# Kaynak belge:
......

Emek Partisi (EMEP), CHP Genel Başkanı Kemal Kılıçdaroğlu’nun başörtüsünü yasal güvenceye alma hamlesi ile AKP'li Cumhurbaşkanı Tayyip Erdoğan’ın yasal güvenceyi yeterli görmeyerek anayasal düzenleme yapma çıkışına dair açıklama yaptı.

EMEP Genel Başkan Yardımcısı Selma Gürkan imzasıyla yapılan açıklamada "Anlaşılıyor ki kadınların kılık kıyafeti üzerinden siyasi rant devşirme yöntemi bu seçim döneminin de esaslarından olacak" denildi. Gürkan, kadınların kılık kıyafetinin seçim kozu yapılamayacağını, Türkiye’nin ihtiyacının gerçek laikliği tesis etmek olduğunu belirterek "Örtülü ya da örtüsüz, inançlı veya inançsız bütün emekçi kadınlar el ele vermelidir. İş, ekmek, özgürlük, demokrasi ve gerçek laiklik için tüm halk güçleri olarak birleşelim. Her türlü yapay kutuplaştırma ve emekçileri bölme çabasını boşa düşürelim." çağrısı yaptı.

"İKTİDAR SİYASAL DİNCİ PROPAGANDANIN EŞLİĞİNDE FAŞİST BİR REJİMİN İNŞASINA YÖNELMİŞTİR"

Selma Gürkan tarafından yapılan açıklama şöyle:

"Kılıçdaroğlu'nun amacının iktidar partilerinin elinden “türban kozunu” almak olduğu günlerdir medyada tartışılıyor.

......

# Veri bloğu:

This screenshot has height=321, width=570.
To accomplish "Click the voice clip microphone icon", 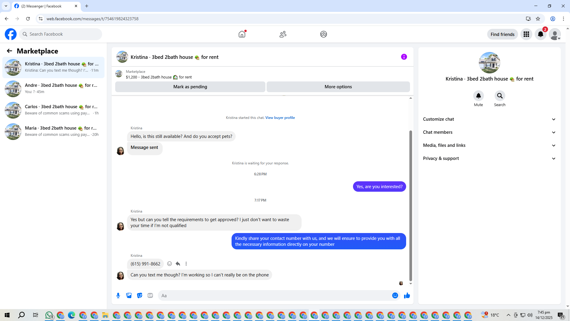I will [118, 295].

......

# Görevler:
A. Kaynak belgeye göre EMEP'in açıklaması kimin imzasıyla yapıldı?
B. Kaynak belgede "Selma Gürkan tarafından" sözlerinden "günlerdir medyada tartışılıyor." sözlerine kadar olan bölümü aynen aktarın.

# Sıralı çıktılar:
A. EMEP Genel Başkan Yardımcısı Selma Gürkan'ın imzasıyla.

B.
Selma Gürkan tarafından yapılan açıklama şöyle:

"Kılıçdaroğlu'nun amacının iktidar partilerinin elinden “türban kozunu” almak olduğu günlerdir medyada tartışılıyor.